Exercise –
Repeat, please, exactly the lines from the one that has "Instruction: Click the 2022-08-09 date cell" through the end of the records below, with pictures dropped.

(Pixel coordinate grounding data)
=======
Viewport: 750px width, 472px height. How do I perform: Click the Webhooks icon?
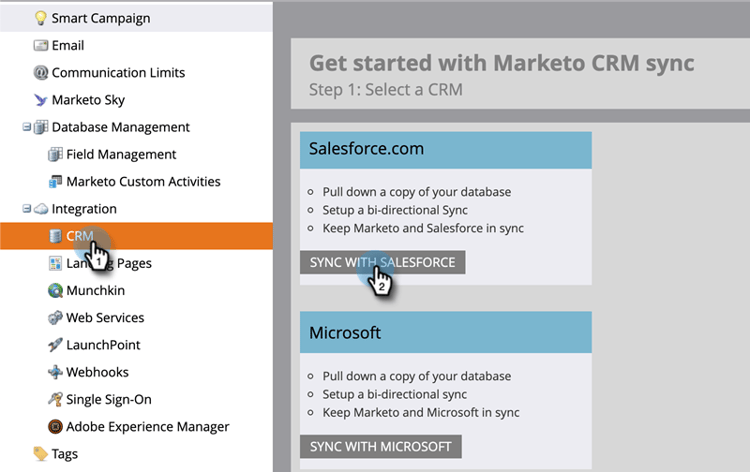[x=56, y=372]
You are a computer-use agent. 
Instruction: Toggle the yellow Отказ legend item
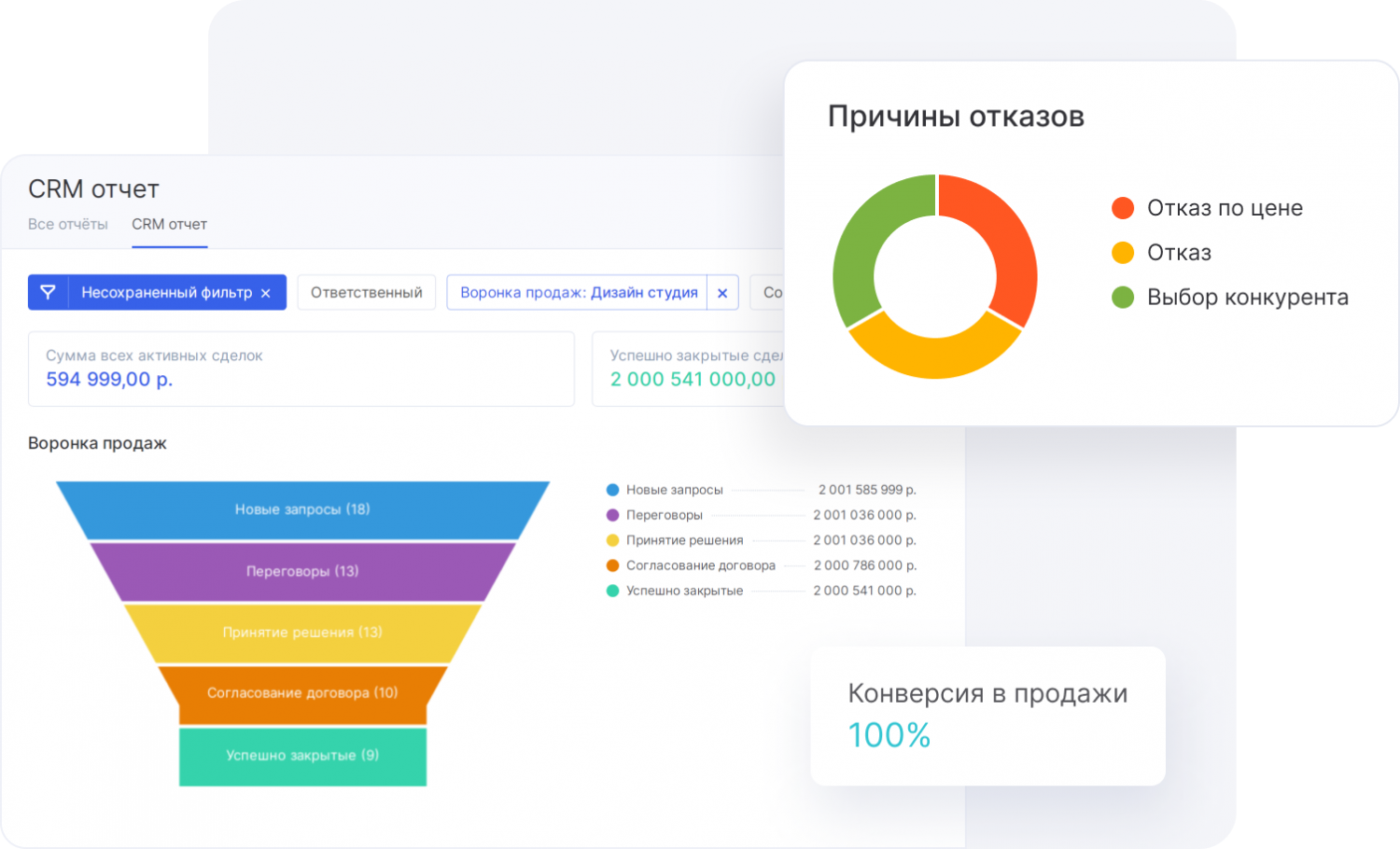[1123, 253]
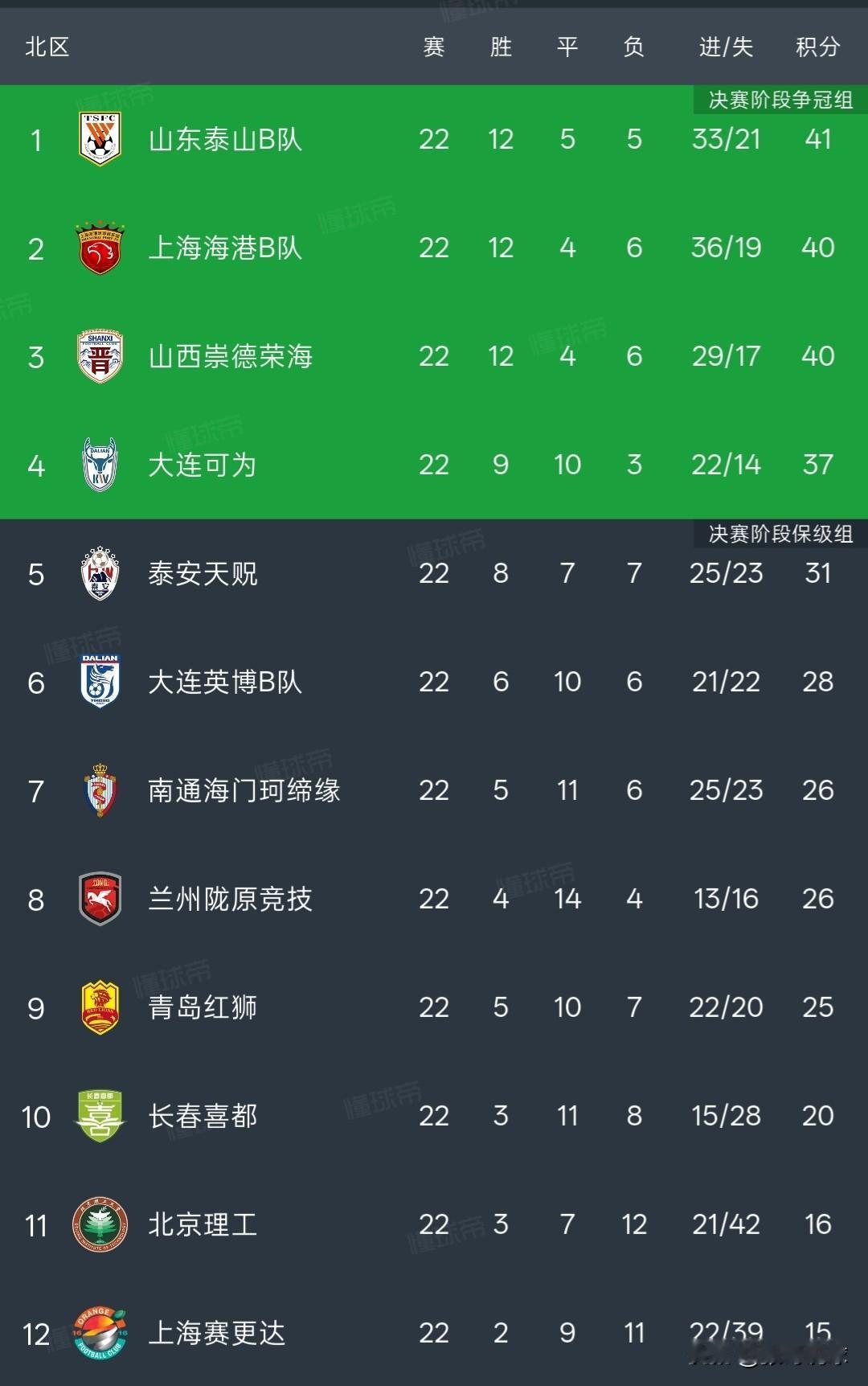Tap the 泰安天贶 team emblem
The image size is (868, 1386).
click(100, 573)
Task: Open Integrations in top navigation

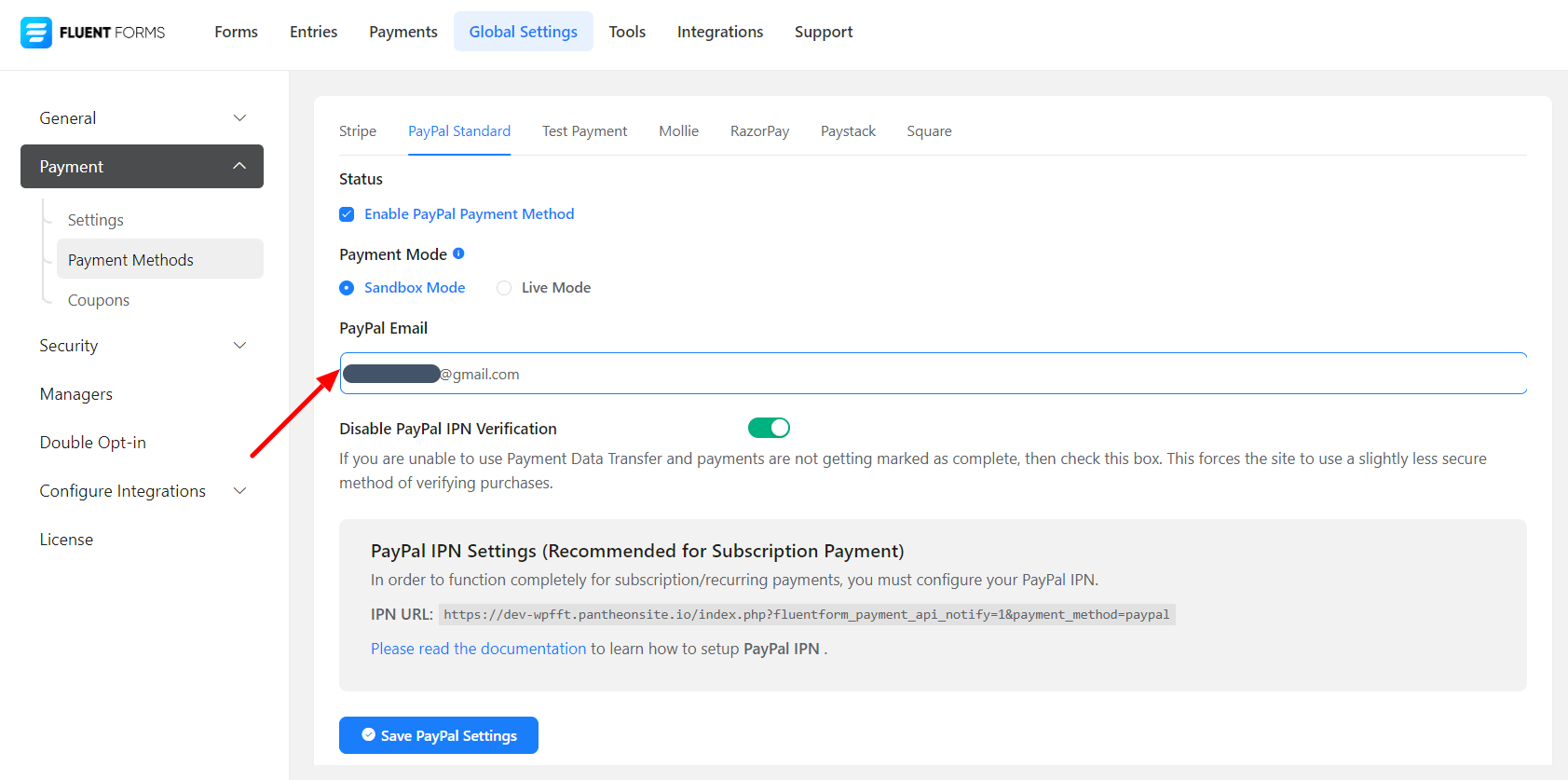Action: 719,32
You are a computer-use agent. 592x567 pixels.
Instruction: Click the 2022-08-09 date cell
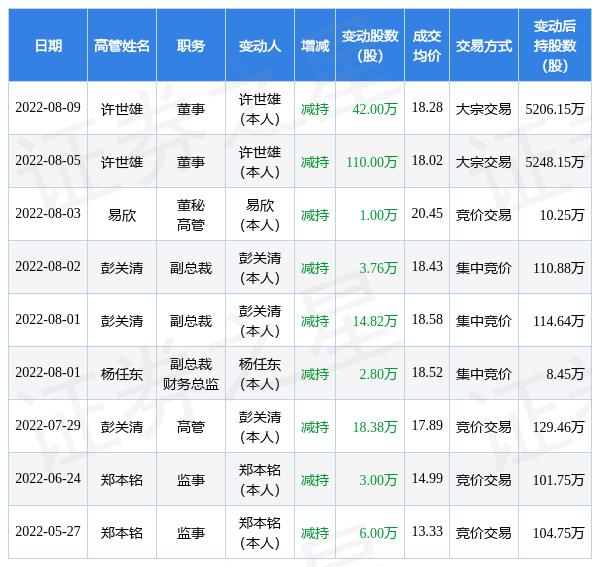click(48, 108)
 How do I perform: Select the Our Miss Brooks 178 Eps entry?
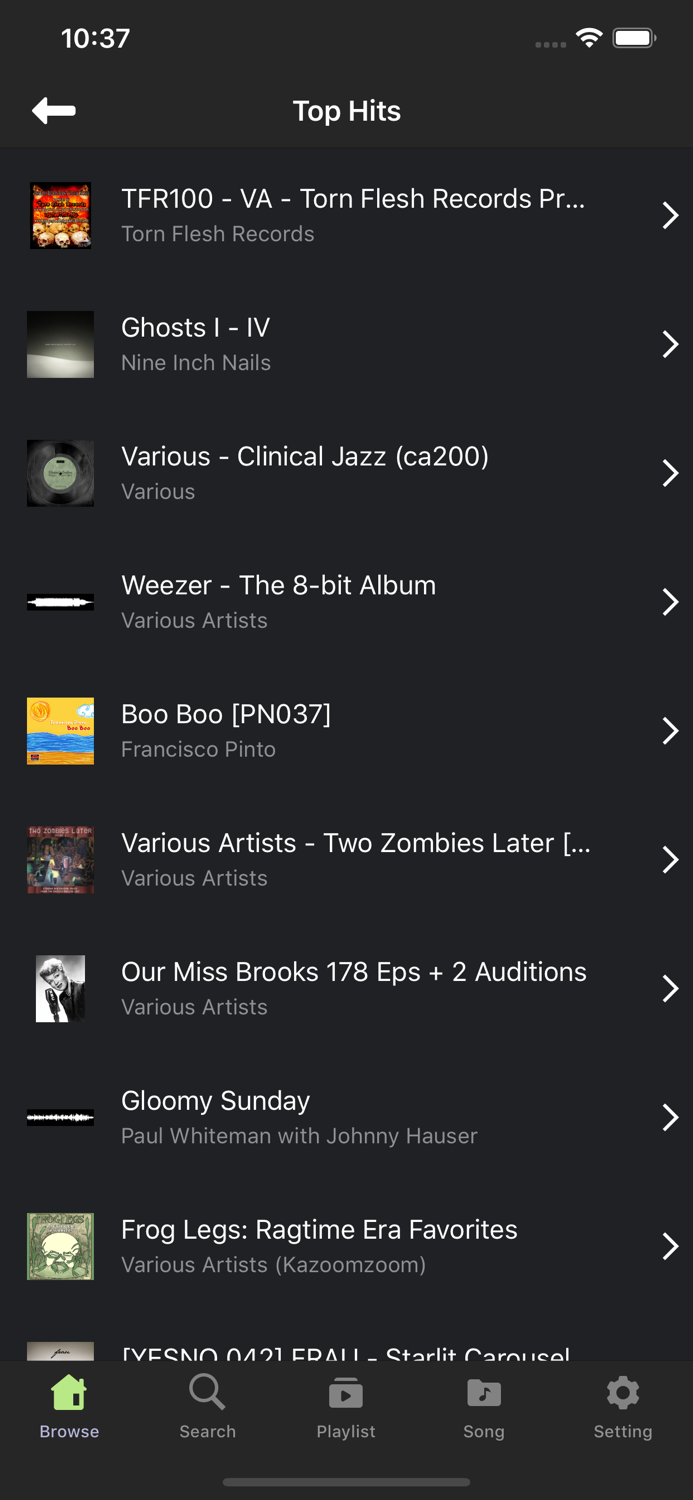tap(346, 987)
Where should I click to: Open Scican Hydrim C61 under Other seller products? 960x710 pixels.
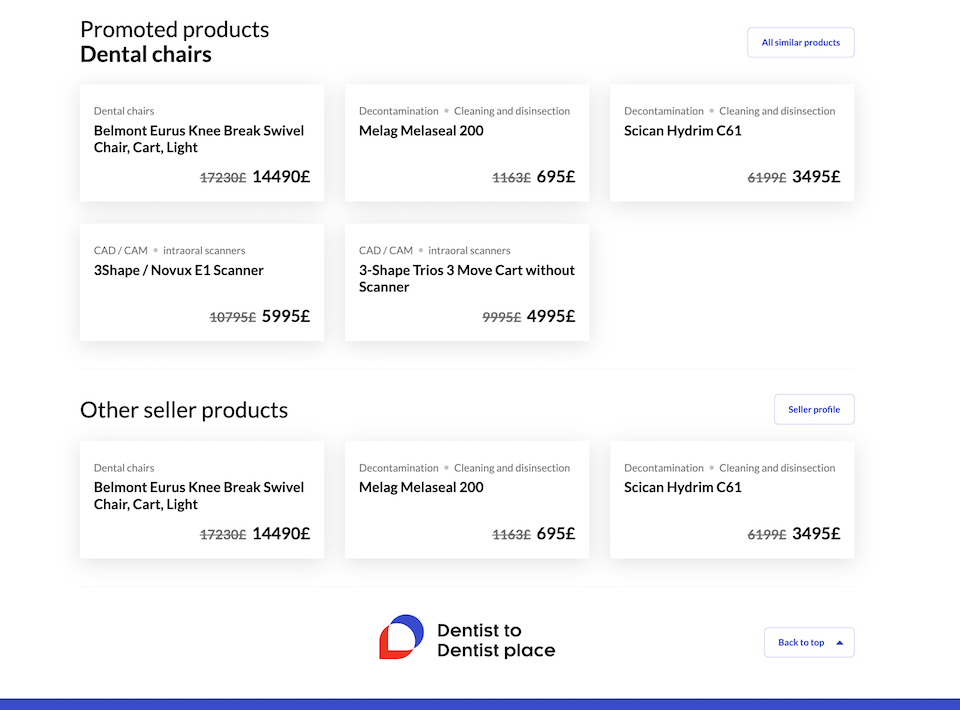(x=682, y=488)

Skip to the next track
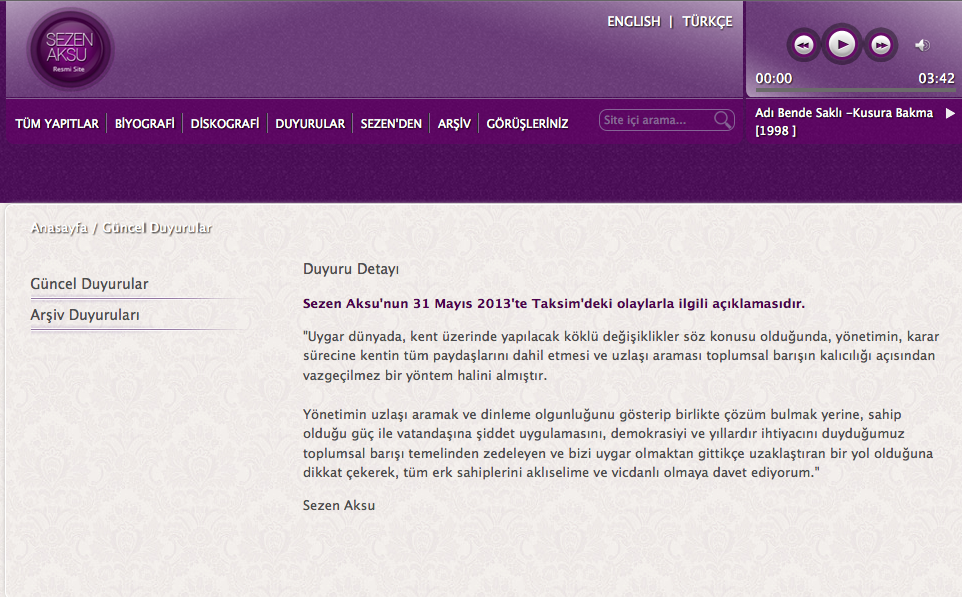[x=880, y=44]
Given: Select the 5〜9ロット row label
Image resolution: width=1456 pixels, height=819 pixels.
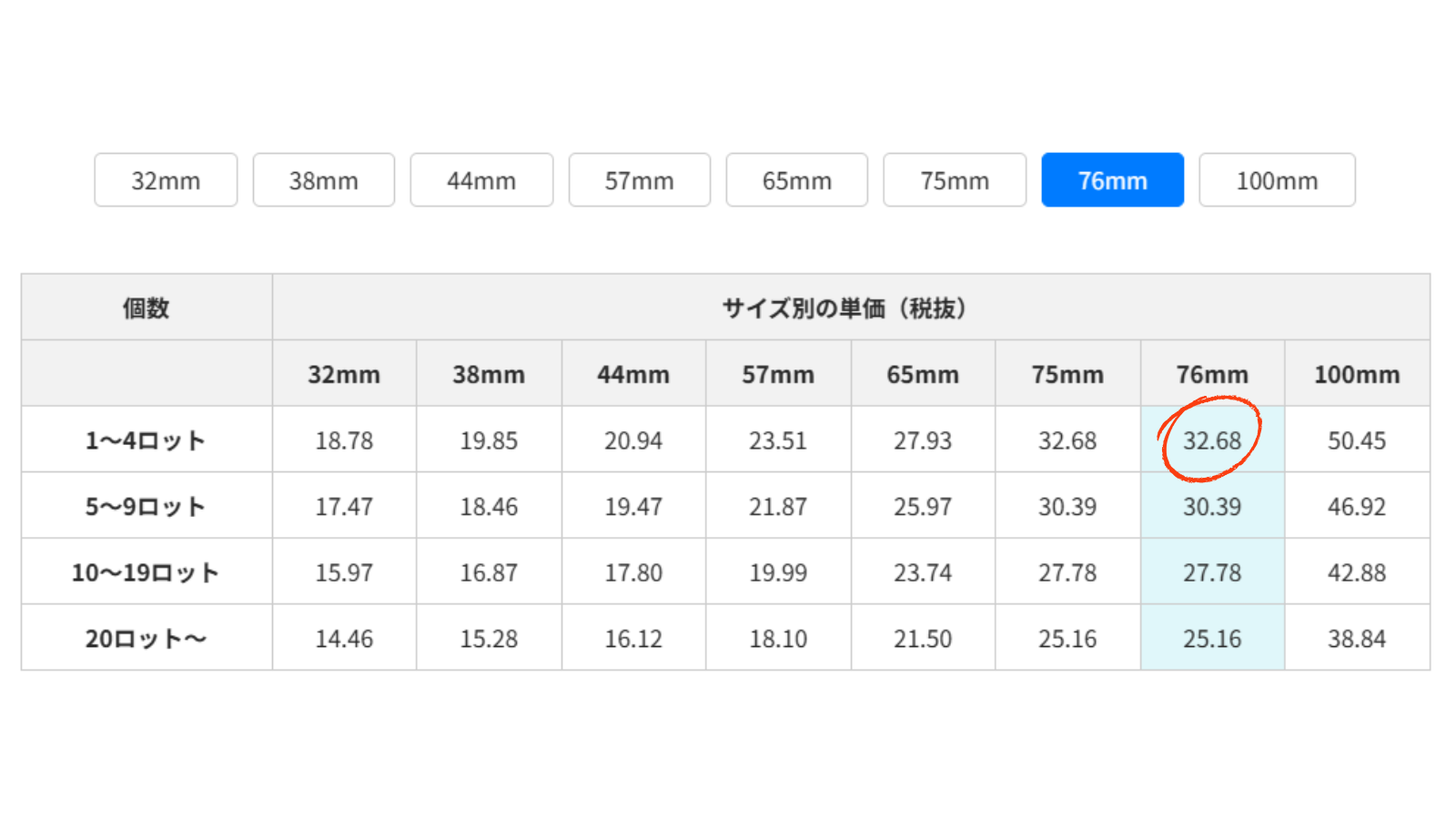Looking at the screenshot, I should pyautogui.click(x=147, y=507).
=======
Answer space –
Instruction: Click the 2022-08-09 date cell
click(48, 108)
 How do I perform: Select the Our Miss Brooks 178 Eps entry?
tap(346, 987)
Where should I click to: Open Scican Hydrim C61 under Other seller products? 960x710 pixels.
(x=682, y=488)

Skip to the next track
[x=880, y=44]
Given: Select the 5〜9ロット row label
Image resolution: width=1456 pixels, height=819 pixels.
Looking at the screenshot, I should pyautogui.click(x=147, y=507).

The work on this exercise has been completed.